**How to complete this task:**
Return each entry precisely as it appears below.

**Provided information:**
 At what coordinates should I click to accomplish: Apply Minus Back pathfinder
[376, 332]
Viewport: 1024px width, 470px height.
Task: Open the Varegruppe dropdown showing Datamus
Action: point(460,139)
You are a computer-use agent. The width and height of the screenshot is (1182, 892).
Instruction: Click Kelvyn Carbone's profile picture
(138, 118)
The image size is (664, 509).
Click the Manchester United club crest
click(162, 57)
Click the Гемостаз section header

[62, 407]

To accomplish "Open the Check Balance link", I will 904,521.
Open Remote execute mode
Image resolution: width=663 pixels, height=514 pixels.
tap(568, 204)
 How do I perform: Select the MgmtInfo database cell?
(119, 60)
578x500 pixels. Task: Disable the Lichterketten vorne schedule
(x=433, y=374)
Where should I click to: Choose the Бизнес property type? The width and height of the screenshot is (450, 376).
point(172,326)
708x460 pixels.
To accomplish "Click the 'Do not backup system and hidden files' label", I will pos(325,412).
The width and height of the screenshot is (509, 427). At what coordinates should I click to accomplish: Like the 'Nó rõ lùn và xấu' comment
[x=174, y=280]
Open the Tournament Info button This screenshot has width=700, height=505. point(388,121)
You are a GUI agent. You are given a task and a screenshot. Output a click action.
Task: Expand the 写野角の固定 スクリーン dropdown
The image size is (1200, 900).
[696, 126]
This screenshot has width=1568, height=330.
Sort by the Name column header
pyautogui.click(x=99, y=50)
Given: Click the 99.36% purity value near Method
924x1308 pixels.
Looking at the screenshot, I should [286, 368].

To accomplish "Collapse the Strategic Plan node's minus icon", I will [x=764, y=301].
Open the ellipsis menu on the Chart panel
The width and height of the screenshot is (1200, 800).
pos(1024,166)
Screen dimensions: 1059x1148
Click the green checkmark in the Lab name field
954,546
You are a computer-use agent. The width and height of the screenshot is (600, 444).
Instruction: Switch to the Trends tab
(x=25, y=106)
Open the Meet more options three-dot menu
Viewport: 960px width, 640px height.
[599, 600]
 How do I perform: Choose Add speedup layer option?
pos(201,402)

**Written answer:**
 At what coordinates should I click to accomplish: Apply Minus Back pathfinder
[376, 332]
Viewport: 1024px width, 470px height.
Task: Open the Varegruppe dropdown showing Datamus
Action: point(460,139)
You are a computer-use agent. The width and height of the screenshot is (1182, 892).
Instruction: Click Kelvyn Carbone's profile picture
(138, 118)
The image size is (664, 509).
Click the Manchester United club crest
click(162, 57)
Click the Гемостаз section header

[62, 407]

To accomplish "Open the Check Balance link", I will 904,521.
Open Remote execute mode
Image resolution: width=663 pixels, height=514 pixels.
tap(568, 204)
 How do I perform: Select the MgmtInfo database cell?
(119, 60)
578x500 pixels. Task: Disable the Lichterketten vorne schedule
(x=433, y=374)
Where should I click to: Choose the Бизнес property type? The width and height of the screenshot is (450, 376).
point(172,326)
708x460 pixels.
To accomplish "Click the 'Do not backup system and hidden files' label", I will pos(325,412).
The width and height of the screenshot is (509, 427). At what coordinates should I click to accomplish: Like the 'Nó rõ lùn và xấu' comment
[x=174, y=280]
Open the Tournament Info button This screenshot has width=700, height=505. point(388,121)
You are a GUI agent. You are given a task and a screenshot. Output a click action.
Task: Expand the 写野角の固定 スクリーン dropdown
The image size is (1200, 900).
[696, 126]
This screenshot has width=1568, height=330.
Sort by the Name column header
pyautogui.click(x=99, y=50)
Given: Click the 99.36% purity value near Method
924x1308 pixels.
Looking at the screenshot, I should [286, 368].

To accomplish "Collapse the Strategic Plan node's minus icon", I will [x=764, y=301].
Open the ellipsis menu on the Chart panel
The width and height of the screenshot is (1200, 800).
pos(1024,166)
Screen dimensions: 1059x1148
Click the green checkmark in the Lab name field
954,546
You are a computer-use agent. The width and height of the screenshot is (600, 444).
Instruction: Switch to the Trends tab
(x=25, y=106)
Open the Meet more options three-dot menu
Viewport: 960px width, 640px height.
[599, 600]
 How do I perform: Choose Add speedup layer option?
pos(201,402)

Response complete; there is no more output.